Unfortunately, the forecasts offer little hope of immediate relief. The Canadian government's updated outlook for the wildfire season indicates a continued high risk of fire activity across most of the country through the remainder of the 2023 season. Ongoing dry conditions and long-term forecasts for temperatures warm weather contribute to this persistent threat.

Early spring dries up ground and prolongs fires in Nova Scotia

Professor Kent Moore of the University of Toronto told Yahoo News! Canada the typical spring fire extinguishing facility in Nova Scotia has been disrupted this year. The early arrival of spring has left the ground drier than usual, allowing fires to burn deep underground. These circumstances resemble the challenges faced during the summer fire season when dry conditions prevail. Moore explains that fighting such fires becomes more arduous as it becomes necessary to dig up the ground to reach the fire.

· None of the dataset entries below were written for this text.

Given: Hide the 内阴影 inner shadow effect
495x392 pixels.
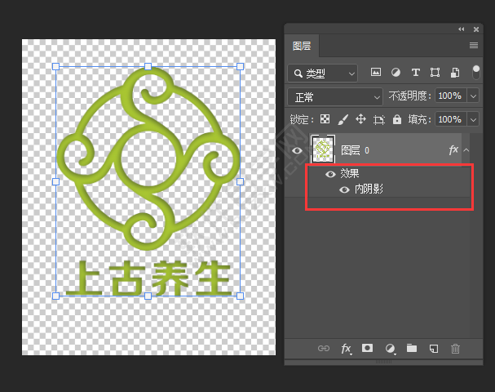Looking at the screenshot, I should pos(344,189).
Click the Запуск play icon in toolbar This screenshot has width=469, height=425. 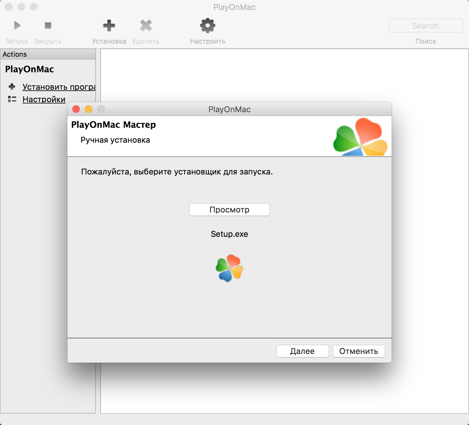click(17, 26)
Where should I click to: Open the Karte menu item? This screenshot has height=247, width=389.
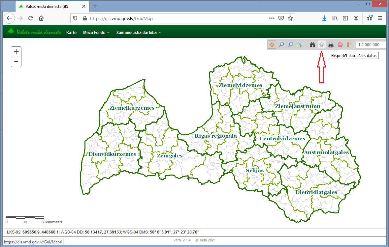coord(71,33)
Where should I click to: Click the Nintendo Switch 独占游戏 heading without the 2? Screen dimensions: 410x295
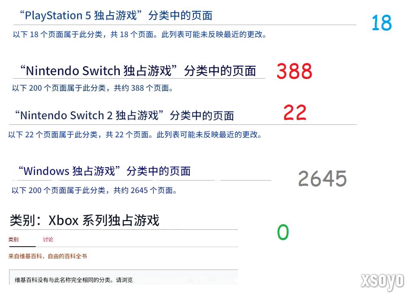138,70
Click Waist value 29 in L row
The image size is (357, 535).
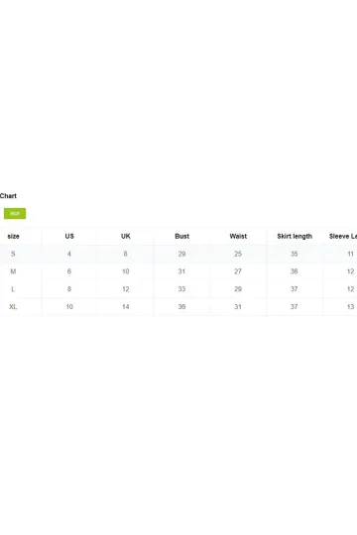point(238,289)
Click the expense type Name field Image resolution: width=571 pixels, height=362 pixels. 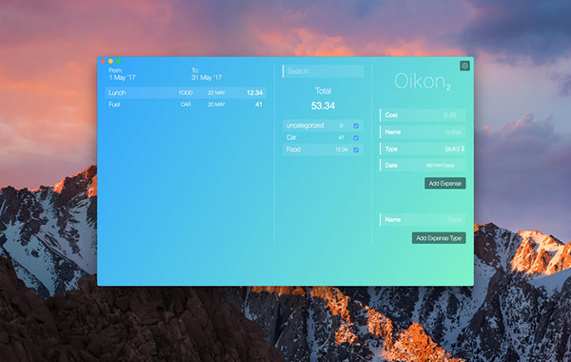[x=423, y=219]
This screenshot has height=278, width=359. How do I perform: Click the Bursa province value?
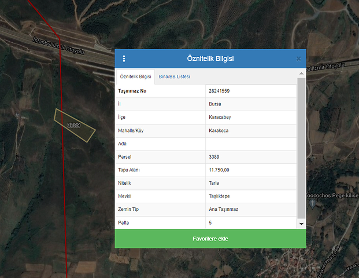point(214,104)
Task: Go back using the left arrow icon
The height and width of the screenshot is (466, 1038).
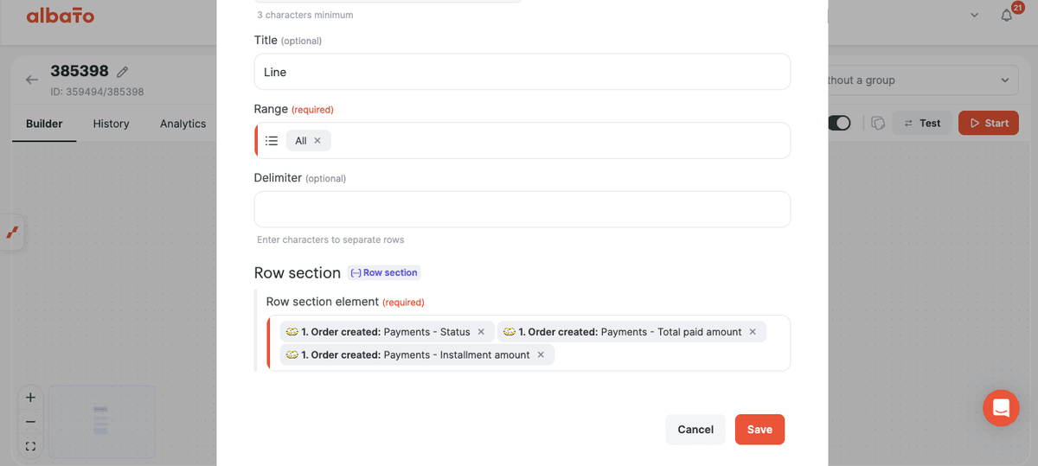Action: [x=32, y=80]
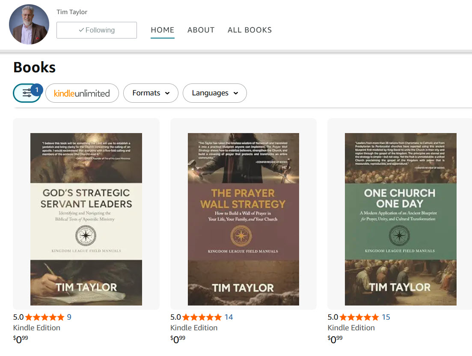This screenshot has height=356, width=472.
Task: Open God's Strategic Servant Leaders book cover
Action: (x=86, y=219)
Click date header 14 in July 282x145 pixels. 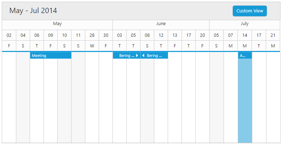(244, 35)

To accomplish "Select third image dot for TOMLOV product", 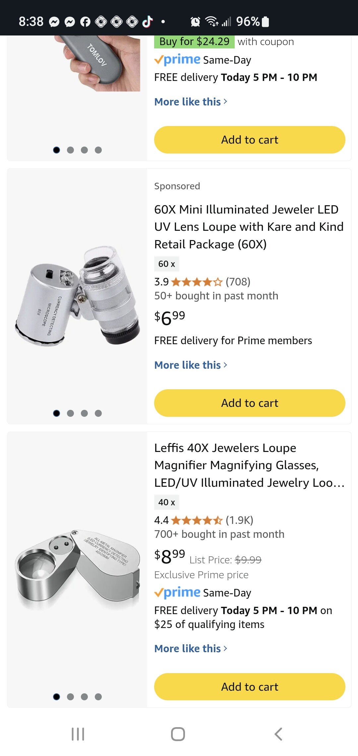I will [x=84, y=150].
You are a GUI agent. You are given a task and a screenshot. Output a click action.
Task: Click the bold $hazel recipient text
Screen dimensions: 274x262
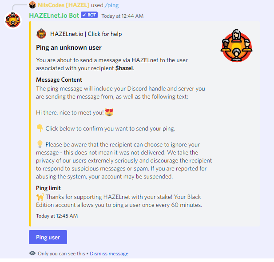(x=124, y=68)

Why is all this smoke moving into the United States

Smoke from the wildfires in Canada is moving into the United States due to a combination of weather conditions.

A large low-pressure system over Maine, an area of high pressure over the central US, and a stationary front stretching from Minnesota to North Carolina are creating a path for smoke to funnel south. This movement of smoke has resulted in historic air quality alerts in several areas, including New York, eastern Pennsylvania, and western Connecticut, where air quality reached Code Red (unhealthy) levels.

Some parts of New York City and Philadelphia even experienced Code Purple (very unhealthy) conditions. The impact of smoke is of particular concern to sensitive individuals, such as children, older people, and people with respiratory problems, but it is recommended that everyone minimize exposure.

NOAA's polar and geostationary satellites are instrumental in monitoring and tracking wildfires, providing vital information to fire crews, first responders and air traffic controllers.